# Texte présenté
Ma très chère Nathalie,

Tu ne m’en voudras pas si je te tutoie j’espère. C’est vrai qu’on ne se connait pas du tout, et pour être tout à fait franche avec toi, avant de te voir au bras de notre Artist national: je ne savais même pas qui tu étais.

Le patinage, tu sais, cela fait longtemps que je ne le regarde plus. Pourtant j’étais fascinée quand j’étais petite par toutes ces acrobaties virevoltantes: les costumes à paillettes qui scintillent de mille feux sous les projecteurs. Le joli maquillage des dames qui ressemblaient presque à des princesses des glaces dans leurs robettes aériennes comme de la plume. Et cette impression, surtout, de légèreté absolue que dégagaient les patineurs sur la piste. J’avoue, ça avait l’air cool, mais une ou deux gamelles à la patinoire municipale ont vite eu raison de ma vocation de patineuse. Je m’en suis tenue aux diffusions du dimanche après-midi sur FR3, et c’était chouette quand même.

Bref, donc je ne te connaissais pas. Mais voilà: à force de te voir dans la presse people, puis dans ma télé: tu as fini par devenir un peu connue, suffisamment en tout cas pour que je sache ton nom. Même s’il est vrai qu’ « être connu » ne veut plus forcément dire grand chose aujourd’hui : par exemple, je ne sais toujours pas qui est Shym (Shym. Chaim? Shaieum? Shaiiim? ), même si je la vois souvent en une de magazines racoleurs.  Je connais son nom. Mais je ne sais pas qui c’est. Ni ce que la demoiselle a fait pour être dans la presse people, à part oublier sa culotte ou son soutien gorge une fois sur deux.

# Données à analyser
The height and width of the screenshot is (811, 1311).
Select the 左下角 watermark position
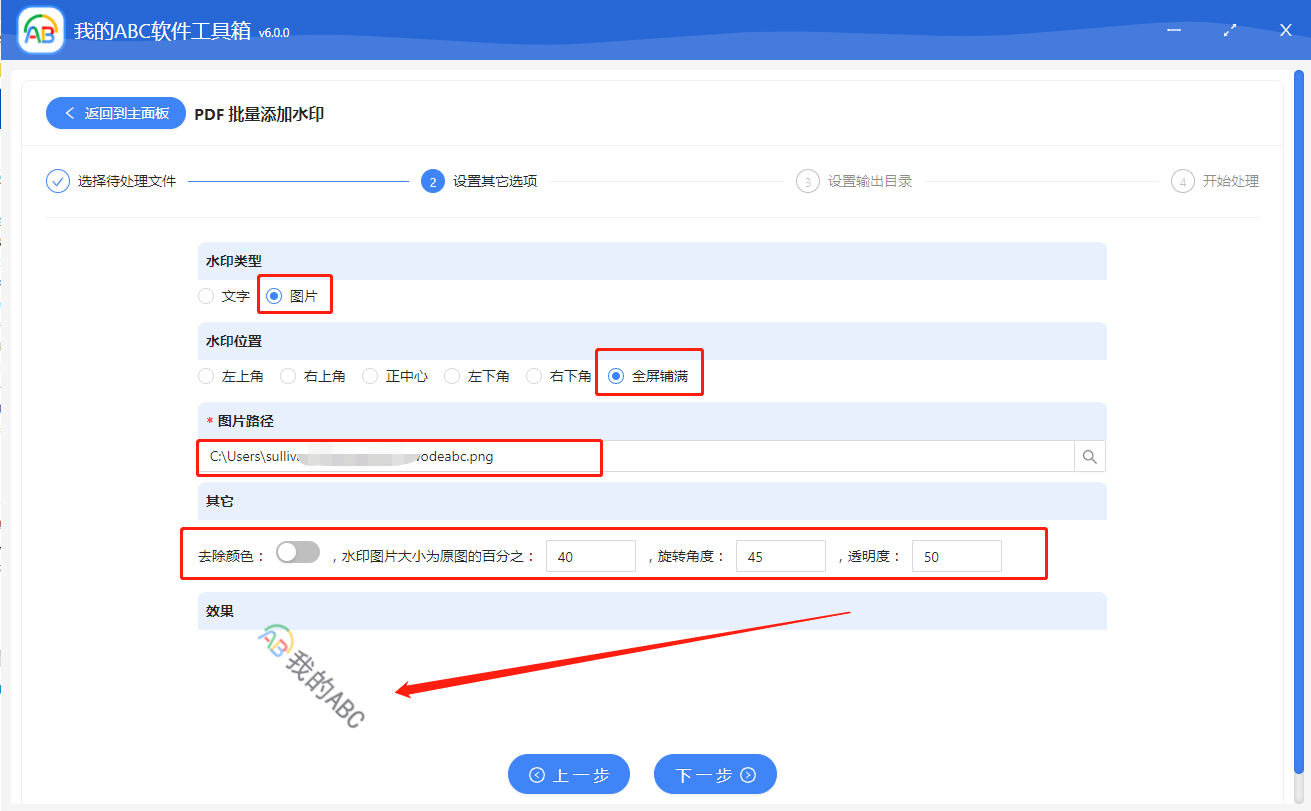pos(454,375)
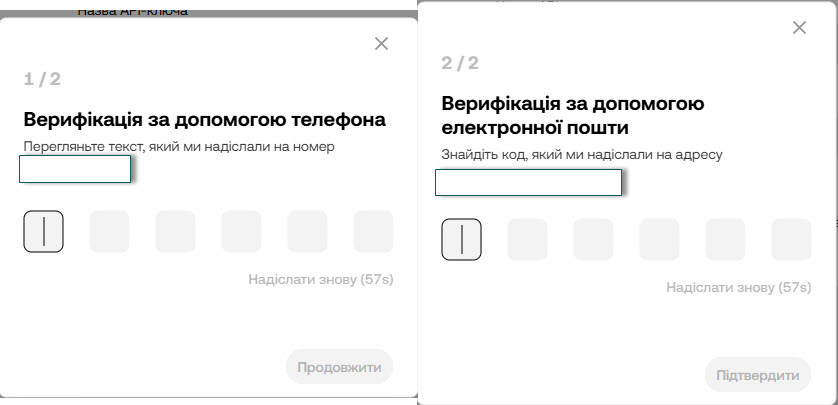This screenshot has height=405, width=838.
Task: Click 'Надіслати знову' in email verification dialog
Action: (738, 287)
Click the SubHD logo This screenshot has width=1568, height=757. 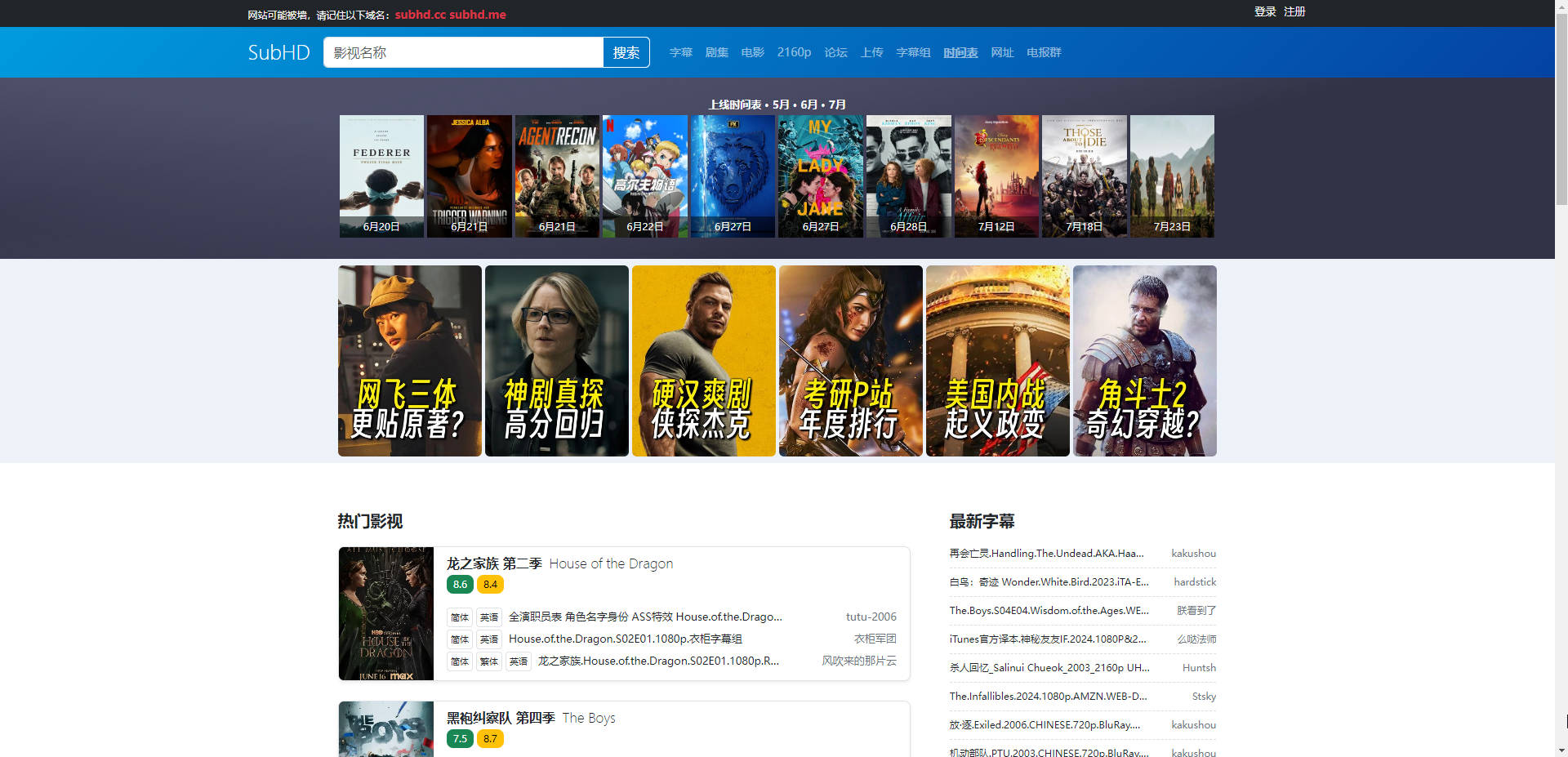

# Série de tâches
1. Extrayez mot pour mot de la lettre à Nathalie le passage qui va de « Le patinage, tu » jusqu'à « chouette quand même. » inclus.
2. D'après la lettre à Nathalie, sur quelle chaîne passaient les diffusions de patinage du dimanche après-midi ?

# Réponses par numéro
1.
Le patinage, tu sais, cela fait longtemps que je ne le regarde plus. Pourtant j’étais fascinée quand j’étais petite par toutes ces acrobaties virevoltantes: les costumes à paillettes qui scintillent de mille feux sous les projecteurs. Le joli maquillage des dames qui ressemblaient presque à des princesses des glaces dans leurs robettes aériennes comme de la plume. Et cette impression, surtout, de légèreté absolue que dégagaient les patineurs sur la piste. J’avoue, ça avait l’air cool, mais une ou deux gamelles à la patinoire municipale ont vite eu raison de ma vocation de patineuse. Je m’en suis tenue aux diffusions du dimanche après-midi sur FR3, et c’était chouette quand même.

2. Sur FR3.